A présent, nous avons les fondations, dont une data plateforme dans le cloud. Nous disposons de tout pour enclencher une stratégie. Restait à fixer nos priorités. Pour y répondre, nous avons réalisé un travail approfondi durant l’été avec les métiers autour de trois axes stratégiques : la data comme moteur de création de nouveaux services pour les clients, la performance opérationnelle et le développement durable.
Quelles ont été vos principales actions depuis la création de votre poste de chief data officer ?
Nous avons notamment mis en place un programme axé sur la culture avec de l’upskilling d’une vingtaine de data scientists. Sur la gouvernance, nous avons découpé l’organisation en 13 domaines de données et défini pour chacune de ces fonctions une feuille de route. Le choix d’un catalogue de données a été arrêté. Notre objectif est de l’ouvrir à tous et de le compléter progressivement.
Avez-vous identifié des cas d’usage potentiels de la data au service du développement durable ?
Dans le cadre d’un projet d’infrastructure énergétique, nous sommes confrontés à des challenges logistiques et environnementaux. Les données peuvent par exemple intervenir dans l’optimisation du fret pour acheminer nos équipements. L’optimisation des trajets des navires et de leur chargement peut être source de gains économiques et environnementaux. La réduction de l’empreinte carbone est une ambition majeure pour l’entreprise sur les trois scopes.
Et qu’en est-il du développement de nouvelles offres aux clients ?
Grâce à notre connaissance des sites de production de nos clients et de leurs équipements, nous sommes en capacité de délivrer des services tels que de la maintenance prédictive. Les usines sont la propriété de nos clients. Nous ne possédons pas les données des opérations.
Des discussions sont donc menées avec nos clients pour développer une logique d’écosystème afin de mettre en commun des données pour créer ensemble de la valeur. Mon exemple dans ce domaine, c’est Skywise d’Airbus. C’est cette orientation que nous souhaitons prendre.
Cette approche basée sur la mutualisation est aussi vertueuse sur les enjeux de sustainability. Tous les acteurs de l’industrie sont aujourd’hui confrontés à la même problématique.
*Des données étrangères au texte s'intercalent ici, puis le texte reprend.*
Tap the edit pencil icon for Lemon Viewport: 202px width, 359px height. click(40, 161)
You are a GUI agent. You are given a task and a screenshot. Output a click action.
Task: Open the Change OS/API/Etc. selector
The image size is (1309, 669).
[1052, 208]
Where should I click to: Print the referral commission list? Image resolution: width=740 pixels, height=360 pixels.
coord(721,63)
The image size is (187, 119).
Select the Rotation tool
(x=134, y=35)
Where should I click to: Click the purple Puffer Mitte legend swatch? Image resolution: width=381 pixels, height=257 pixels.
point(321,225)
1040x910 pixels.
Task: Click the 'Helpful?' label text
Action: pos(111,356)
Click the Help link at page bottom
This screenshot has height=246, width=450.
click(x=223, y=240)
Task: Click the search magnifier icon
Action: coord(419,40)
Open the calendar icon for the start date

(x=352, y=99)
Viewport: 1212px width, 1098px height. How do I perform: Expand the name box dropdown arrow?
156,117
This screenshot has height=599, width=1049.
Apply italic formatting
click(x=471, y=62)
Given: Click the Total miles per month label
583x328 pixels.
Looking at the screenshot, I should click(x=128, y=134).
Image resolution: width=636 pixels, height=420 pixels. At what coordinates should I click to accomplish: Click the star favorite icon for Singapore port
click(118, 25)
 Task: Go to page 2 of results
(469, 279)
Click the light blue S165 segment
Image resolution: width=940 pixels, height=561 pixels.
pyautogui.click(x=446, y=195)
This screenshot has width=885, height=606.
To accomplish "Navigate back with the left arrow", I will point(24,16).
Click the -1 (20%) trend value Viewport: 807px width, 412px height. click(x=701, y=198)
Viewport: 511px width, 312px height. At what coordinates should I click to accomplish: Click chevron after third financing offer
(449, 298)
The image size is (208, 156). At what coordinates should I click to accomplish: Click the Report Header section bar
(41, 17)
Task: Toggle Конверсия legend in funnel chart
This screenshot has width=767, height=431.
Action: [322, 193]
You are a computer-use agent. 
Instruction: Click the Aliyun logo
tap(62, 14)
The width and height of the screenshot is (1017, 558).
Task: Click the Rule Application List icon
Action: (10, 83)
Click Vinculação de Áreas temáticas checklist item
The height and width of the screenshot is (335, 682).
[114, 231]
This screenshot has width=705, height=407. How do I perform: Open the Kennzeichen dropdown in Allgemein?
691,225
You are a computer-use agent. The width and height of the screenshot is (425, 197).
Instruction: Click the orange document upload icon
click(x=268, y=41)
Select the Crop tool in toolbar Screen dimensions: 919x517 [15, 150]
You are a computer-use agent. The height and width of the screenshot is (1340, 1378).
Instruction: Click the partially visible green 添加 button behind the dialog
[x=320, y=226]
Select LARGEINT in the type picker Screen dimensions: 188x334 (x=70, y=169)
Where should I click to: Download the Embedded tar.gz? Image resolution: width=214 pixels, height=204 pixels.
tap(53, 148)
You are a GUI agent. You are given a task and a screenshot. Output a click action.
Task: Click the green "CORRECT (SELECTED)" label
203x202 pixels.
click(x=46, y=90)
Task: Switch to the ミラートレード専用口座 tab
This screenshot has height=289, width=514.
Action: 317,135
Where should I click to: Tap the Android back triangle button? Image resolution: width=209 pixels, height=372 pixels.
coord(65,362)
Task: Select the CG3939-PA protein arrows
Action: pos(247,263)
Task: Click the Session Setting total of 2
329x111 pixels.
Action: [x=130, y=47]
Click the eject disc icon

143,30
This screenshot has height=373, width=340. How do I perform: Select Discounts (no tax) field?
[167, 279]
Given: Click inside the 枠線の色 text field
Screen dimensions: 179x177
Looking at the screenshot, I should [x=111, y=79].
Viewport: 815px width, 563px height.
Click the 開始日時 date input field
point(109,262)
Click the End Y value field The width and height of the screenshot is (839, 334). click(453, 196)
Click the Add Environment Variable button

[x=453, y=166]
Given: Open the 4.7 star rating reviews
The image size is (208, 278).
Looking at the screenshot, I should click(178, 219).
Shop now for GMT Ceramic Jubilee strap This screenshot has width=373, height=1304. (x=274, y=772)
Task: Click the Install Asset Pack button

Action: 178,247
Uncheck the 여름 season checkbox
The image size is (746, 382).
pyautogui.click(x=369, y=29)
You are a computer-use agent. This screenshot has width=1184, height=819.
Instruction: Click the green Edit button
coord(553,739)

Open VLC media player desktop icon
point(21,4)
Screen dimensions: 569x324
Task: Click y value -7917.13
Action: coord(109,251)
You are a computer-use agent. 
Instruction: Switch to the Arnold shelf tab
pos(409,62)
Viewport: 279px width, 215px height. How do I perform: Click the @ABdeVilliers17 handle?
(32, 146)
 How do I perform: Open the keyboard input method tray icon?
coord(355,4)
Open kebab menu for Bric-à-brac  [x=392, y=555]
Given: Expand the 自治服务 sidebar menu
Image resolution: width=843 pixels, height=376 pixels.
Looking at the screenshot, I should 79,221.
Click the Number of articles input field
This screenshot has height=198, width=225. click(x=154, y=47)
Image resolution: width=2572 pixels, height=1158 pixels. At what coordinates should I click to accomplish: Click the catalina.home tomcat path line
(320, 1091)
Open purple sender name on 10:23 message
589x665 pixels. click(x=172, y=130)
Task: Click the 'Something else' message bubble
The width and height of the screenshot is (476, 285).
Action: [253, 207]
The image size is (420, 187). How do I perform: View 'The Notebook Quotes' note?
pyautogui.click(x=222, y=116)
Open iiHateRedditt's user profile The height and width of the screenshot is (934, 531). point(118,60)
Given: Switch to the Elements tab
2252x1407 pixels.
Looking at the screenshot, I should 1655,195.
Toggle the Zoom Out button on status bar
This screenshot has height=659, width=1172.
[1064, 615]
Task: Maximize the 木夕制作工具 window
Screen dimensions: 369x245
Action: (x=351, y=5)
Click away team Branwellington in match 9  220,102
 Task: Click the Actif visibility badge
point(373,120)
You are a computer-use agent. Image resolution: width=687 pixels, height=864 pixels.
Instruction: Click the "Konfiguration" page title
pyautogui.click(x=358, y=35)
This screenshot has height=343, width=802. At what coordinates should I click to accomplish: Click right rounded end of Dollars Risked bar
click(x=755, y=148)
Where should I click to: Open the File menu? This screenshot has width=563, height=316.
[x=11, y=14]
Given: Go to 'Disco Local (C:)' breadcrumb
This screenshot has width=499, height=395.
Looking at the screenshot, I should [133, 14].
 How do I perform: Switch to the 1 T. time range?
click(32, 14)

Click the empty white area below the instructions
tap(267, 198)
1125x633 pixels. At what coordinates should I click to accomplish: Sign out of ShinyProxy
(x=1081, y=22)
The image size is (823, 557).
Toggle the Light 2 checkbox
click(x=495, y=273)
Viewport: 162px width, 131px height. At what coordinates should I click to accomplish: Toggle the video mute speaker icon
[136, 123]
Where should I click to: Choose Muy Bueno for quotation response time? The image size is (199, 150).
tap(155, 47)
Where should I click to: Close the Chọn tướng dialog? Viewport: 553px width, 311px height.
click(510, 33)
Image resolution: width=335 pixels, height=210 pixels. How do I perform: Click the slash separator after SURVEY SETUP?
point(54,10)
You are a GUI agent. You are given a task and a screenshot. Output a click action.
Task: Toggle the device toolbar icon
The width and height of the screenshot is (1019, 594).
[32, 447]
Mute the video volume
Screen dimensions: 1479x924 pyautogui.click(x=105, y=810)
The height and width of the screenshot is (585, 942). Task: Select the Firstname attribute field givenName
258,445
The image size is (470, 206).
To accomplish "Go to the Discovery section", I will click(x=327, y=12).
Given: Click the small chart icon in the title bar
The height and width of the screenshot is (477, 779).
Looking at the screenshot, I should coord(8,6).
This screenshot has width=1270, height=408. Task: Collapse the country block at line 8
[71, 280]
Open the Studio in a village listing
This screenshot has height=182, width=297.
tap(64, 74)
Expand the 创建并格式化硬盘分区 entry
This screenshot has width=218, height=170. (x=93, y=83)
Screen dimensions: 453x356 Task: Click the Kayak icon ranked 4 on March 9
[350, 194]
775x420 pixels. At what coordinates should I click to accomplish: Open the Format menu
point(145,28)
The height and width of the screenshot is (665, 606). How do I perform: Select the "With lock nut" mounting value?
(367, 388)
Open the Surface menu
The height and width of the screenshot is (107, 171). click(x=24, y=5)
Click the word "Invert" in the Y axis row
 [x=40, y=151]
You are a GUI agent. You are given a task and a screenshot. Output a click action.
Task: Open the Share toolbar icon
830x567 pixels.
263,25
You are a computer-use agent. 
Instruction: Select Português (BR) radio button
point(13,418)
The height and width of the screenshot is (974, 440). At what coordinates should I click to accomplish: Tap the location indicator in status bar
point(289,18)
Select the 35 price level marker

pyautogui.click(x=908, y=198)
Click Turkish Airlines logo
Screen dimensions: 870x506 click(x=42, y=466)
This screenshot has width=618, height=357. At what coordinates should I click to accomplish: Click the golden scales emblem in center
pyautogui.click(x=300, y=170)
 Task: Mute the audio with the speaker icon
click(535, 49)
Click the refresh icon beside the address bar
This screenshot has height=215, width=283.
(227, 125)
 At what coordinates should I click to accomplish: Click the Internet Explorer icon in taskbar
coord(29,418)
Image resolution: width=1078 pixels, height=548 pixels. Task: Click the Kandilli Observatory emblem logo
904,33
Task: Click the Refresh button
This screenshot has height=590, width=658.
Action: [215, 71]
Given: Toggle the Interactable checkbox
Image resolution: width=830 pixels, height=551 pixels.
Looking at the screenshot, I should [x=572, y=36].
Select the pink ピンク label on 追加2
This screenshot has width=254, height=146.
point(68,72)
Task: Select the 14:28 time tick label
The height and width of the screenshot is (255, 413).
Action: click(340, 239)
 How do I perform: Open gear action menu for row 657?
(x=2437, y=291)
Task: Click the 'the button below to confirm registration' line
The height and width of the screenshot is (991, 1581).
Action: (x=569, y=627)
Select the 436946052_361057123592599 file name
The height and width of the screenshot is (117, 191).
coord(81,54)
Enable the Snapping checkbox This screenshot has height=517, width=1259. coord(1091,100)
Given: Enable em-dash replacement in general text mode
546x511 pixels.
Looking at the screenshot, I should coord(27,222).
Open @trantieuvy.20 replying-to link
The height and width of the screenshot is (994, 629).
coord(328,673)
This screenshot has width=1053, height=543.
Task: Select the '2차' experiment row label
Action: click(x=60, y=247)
La régulation se renforce et il est dans l’intérêt de tous de s’entendre, sur des standards et des échanges de données notamment. Les initiatives dans ce domaine sont encore exploratoires. Mais il nous semble que l’avenir réside en grande partie dans le développement d’écosystèmes Data.
Vous avez pris votre poste de CDO en début d’année. Quelles sont vos priorités et missions à court et moyen terme ?
Sur la transformation Data, il est essentiel d’embarquer au maximum les métiers. Par ailleurs, la Data fait le pivot entre le métier et l’IT. Le début de mon activité a donc consisté à rencontrer et discuter beaucoup en interne pour comprendre les métiers et leurs besoins.
Cette étape était un préalable à la définition de la stratégie et à la V2 des fondations Data du plan d’accélération, ainsi que pour identifier les premiers cas d’usage sur lesquels nous allons travailler. J’ai dans le même temps mis sur pied le Data Office, qui va continuer de grandir.
Quelles sont les fondations sur lesquelles l’entreprise a travaillé ?
Il s’agit de la plateforme de données, de la gouvernance et de la data culture. En matière de culture, nous avons par exemple mis en place un programme de montée en compétence. Celui-ci vise à former 20 collaborateurs pour en faire des data scientists.
L’enjeu ensuite sera de définir les moyens d’activer ces nouvelles compétences, c’est-à-dire de les nourrir en termes de data. Cela passe par la mise en place d’un modèle opérationnel groupe afin de mobiliser tous les talents data dont nous disposons partout dans le monde.
Quelle organisation Data avez-vous mis en place ?
Le Data Office est une entité pilotée en central. Je dispose de personnes dédiées pour la culture et la gouvernance. Un profil proxy product owner a été créé afin de fédérer les projets au sein des différents domaines et, à terme, de fonctionner en mode squads intégrées. Ces équipes pluridisciplinaires comprennent des représentants du business, du data engineering et de l’analytics. L’objectif est de partager un backlog commun.
En octobre, nous avons accueilli une personne supplémentaire au sein du Data Office. Elle nous rejoint pour remplir un rôle de data product manager pour installer une approche produit.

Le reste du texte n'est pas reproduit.